◆ ABOUT THIS EXERCISE ◆
Because the pictures are not wanted, reproduce the rest of the records below exactly as they stand.

◆ Screenshot grounding data ◆
****************************************
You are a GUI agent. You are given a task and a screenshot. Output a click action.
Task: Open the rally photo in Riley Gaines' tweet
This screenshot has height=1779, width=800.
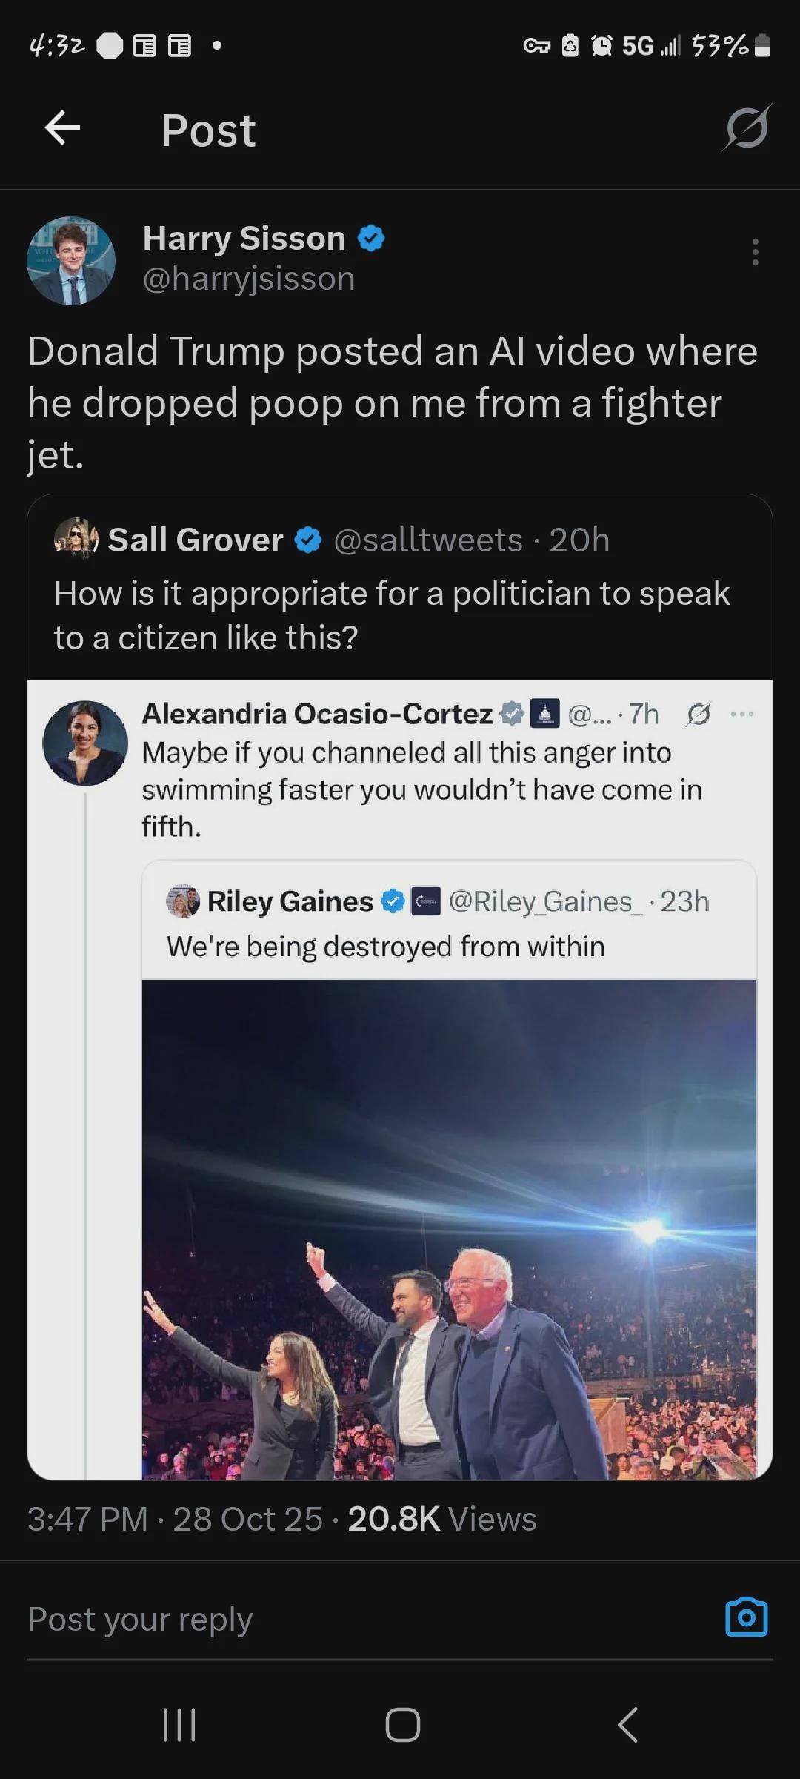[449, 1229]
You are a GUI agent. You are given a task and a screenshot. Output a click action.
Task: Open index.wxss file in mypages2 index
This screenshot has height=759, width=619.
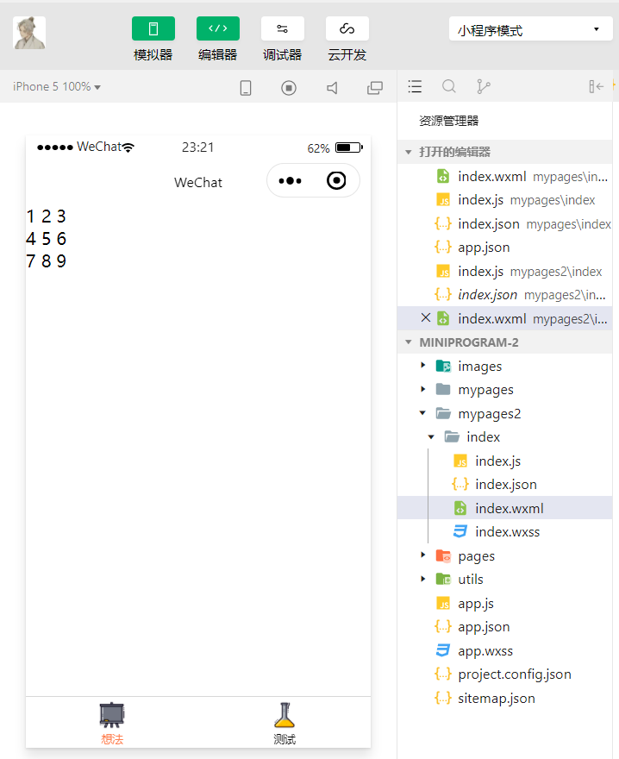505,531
****************************************
◆ OUTPUT ◆
You are a GUI agent. You are given a task and a screenshot. Output a click action.
Task: Open the rally photo in Riley Gaines' tweet
This screenshot has height=1779, width=800.
[449, 1229]
You are a GUI agent. You are given a task and a screenshot. Output a click action.
Task: Open index.wxss file in mypages2 index
This screenshot has height=759, width=619.
505,531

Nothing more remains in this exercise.